PROVIDED DATA>
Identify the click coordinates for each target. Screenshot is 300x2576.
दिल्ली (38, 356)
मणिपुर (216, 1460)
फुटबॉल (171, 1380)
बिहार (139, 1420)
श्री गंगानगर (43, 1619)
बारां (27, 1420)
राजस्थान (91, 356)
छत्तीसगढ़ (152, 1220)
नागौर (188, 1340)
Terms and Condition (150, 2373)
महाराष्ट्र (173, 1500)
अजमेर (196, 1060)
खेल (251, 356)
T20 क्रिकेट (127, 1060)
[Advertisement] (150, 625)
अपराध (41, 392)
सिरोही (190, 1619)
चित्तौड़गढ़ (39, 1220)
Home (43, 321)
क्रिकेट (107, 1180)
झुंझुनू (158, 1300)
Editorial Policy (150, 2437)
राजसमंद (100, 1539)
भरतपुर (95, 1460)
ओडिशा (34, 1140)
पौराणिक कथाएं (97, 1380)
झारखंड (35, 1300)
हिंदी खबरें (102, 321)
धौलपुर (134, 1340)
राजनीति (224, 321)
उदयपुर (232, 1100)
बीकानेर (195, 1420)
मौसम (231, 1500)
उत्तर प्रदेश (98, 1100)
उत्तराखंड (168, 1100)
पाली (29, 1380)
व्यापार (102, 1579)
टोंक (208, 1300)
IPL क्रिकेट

GOAL OF THE EXERCISE>
Write out exactly the lines from the line containing "राजसमंद (100, 1539)" to the end of the listing above, both included, and nothing else.

WRITTEN RESPONSE>
राजसमंद (100, 1539)
भरतपुर (95, 1460)
ओडिशा (34, 1140)
पौराणिक कथाएं (97, 1380)
झारखंड (35, 1300)
हिंदी खबरें (102, 321)
धौलपुर (134, 1340)
राजनीति (224, 321)
उदयपुर (232, 1100)
बीकानेर (195, 1420)
मौसम (231, 1500)
उत्तर प्रदेश (98, 1100)
उत्तराखंड (168, 1100)
पाली (29, 1380)
व्यापार (102, 1579)
टोंक (208, 1300)
IPL क्रिकेट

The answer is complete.